TRY IT –
The required result is each line of the entries below containing the string "size".

TASK MATERIAL –
##############################
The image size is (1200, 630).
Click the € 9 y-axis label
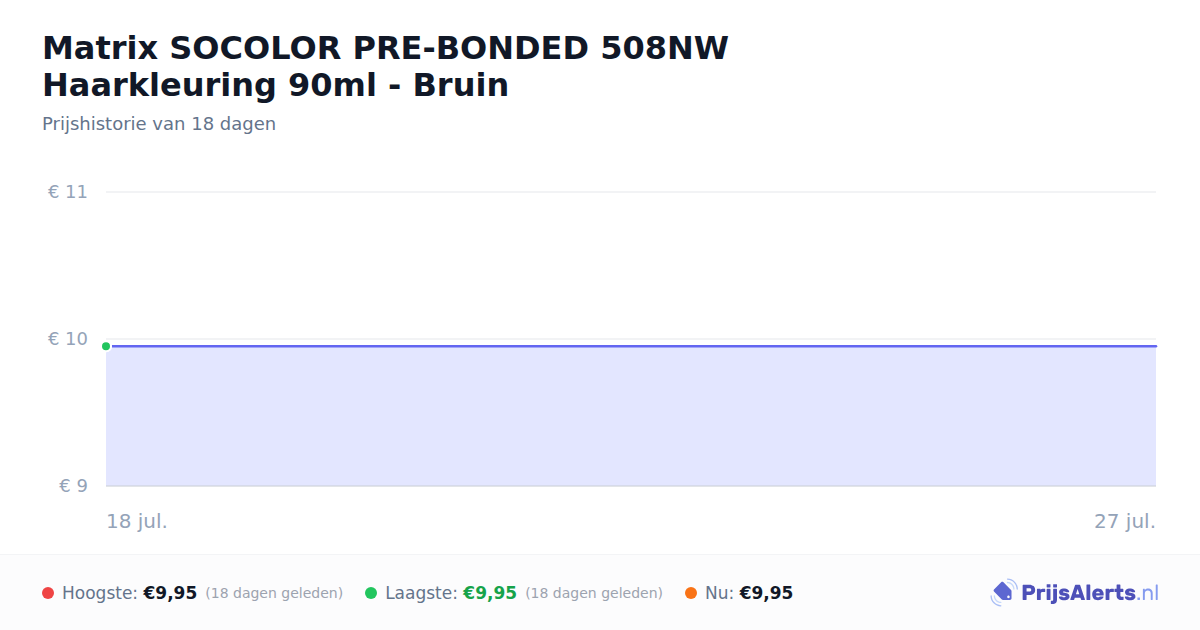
##############################
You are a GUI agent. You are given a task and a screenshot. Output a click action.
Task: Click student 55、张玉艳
##############################
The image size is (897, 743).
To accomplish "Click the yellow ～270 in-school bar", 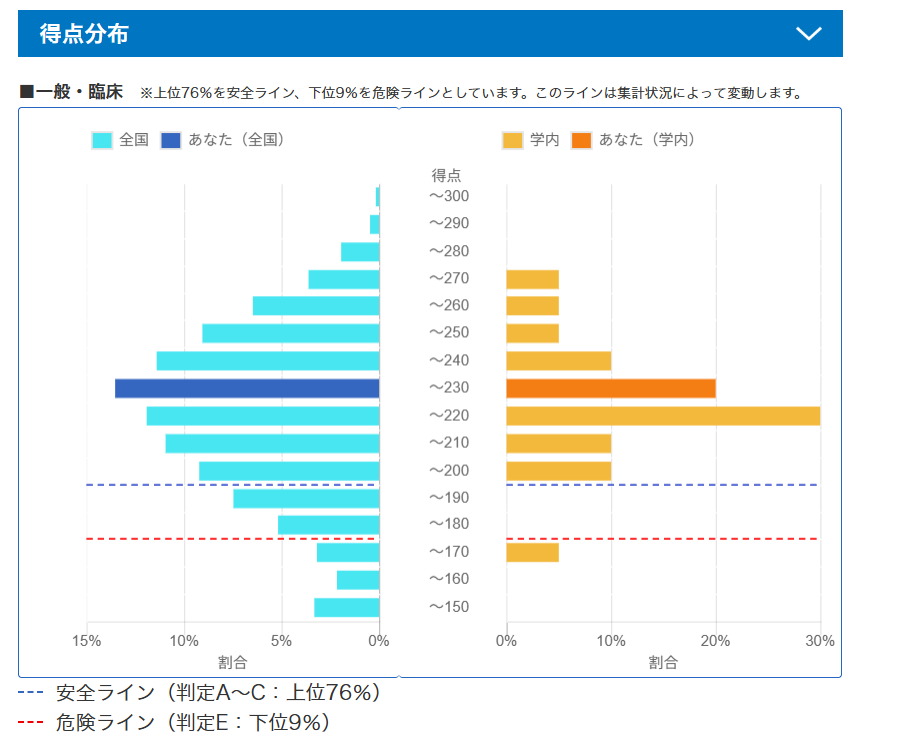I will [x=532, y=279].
##############################
WRITTEN REPLY –
The image size is (1200, 630).
The image size is (897, 743).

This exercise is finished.